Walter Ulbricht - Nazi and War Years

Nazi and War Years

The Nazi Party attained power in Germany in January 1933, and very quickly began a purge of Communist and Social Democrat leaders in Germany. Following the arrest of the KPD's leader, Ernst Thälmann, Ulbricht campaigned to be Thälmann's replacement as head of the Party. Many competitors for the leadership were killed in the Soviet Union because of Ulbricht.

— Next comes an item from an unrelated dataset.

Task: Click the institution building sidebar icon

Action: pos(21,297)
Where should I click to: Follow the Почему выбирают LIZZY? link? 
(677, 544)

Ulbricht lived in exile in Paris and Prague from 1933 to 1937. The German Popular Front under the leadership of Heinrich Mann in Paris was dissolved after a campaign of behind-the-scenes jockeying by Ulbricht to place the organization under the control of the Comintern. Ulbricht tried to persuade the KPD founder Willi Münzenberg to go to the Soviet Union, allegedly so that Ulbricht could have "them take care of him". Münzenberg refused. He would have been in jeopardy of arrest and purge by the NKVD, a prospect in both Münzenberg's and Ulbricht's minds. Ulbricht spent some time in Spain during the Civil War, as a Comintern representative, ensuring the liquidation of Germans serving on the Republican side who were regarded as not sufficiently loyal to Stalin; some were sent to Moscow for trial, others were executed on the spot. Ulbricht lived in the Soviet Union from 1937 to 1945, leaving from Hotel Lux to return to Germany on 30 April 1945.

During the German-Soviet alliance 1939-1941, Ulbricht promoted in the Comintern journal 'Die Welt' the official line of co-operation with Nazi Germany. Thus, he opined that "the German government declared itself ready for friendly relations with the Soviet Union, whereas the English-French war bloc desires a war against the socialist Soviet Union. The Soviet people and the working people of Germany have an interest in preventing the English war plan.“

Following the German invasion of the Soviet Union in 1941, Ulbricht was active in a group of German communists under NKVD supervision (a group including, among others, the poet Erich Weinert and the writer Willi Bredel) which, among other things, translated propaganda material into German, prepared broadcasts directed at the invaders, and interrogated captured German officers. In February 1943, following the surrender of the German Sixth Army at the close of the Battle of Stalingrad, Ulbricht, Weinert and Wilhelm Pieck conducted a Communist political rally in the center of Stalingrad which many German prisoners were forced to attend. The NKVD head Lavrenty Beria described Ulbricht as "the greatest idiot that he had ever seen."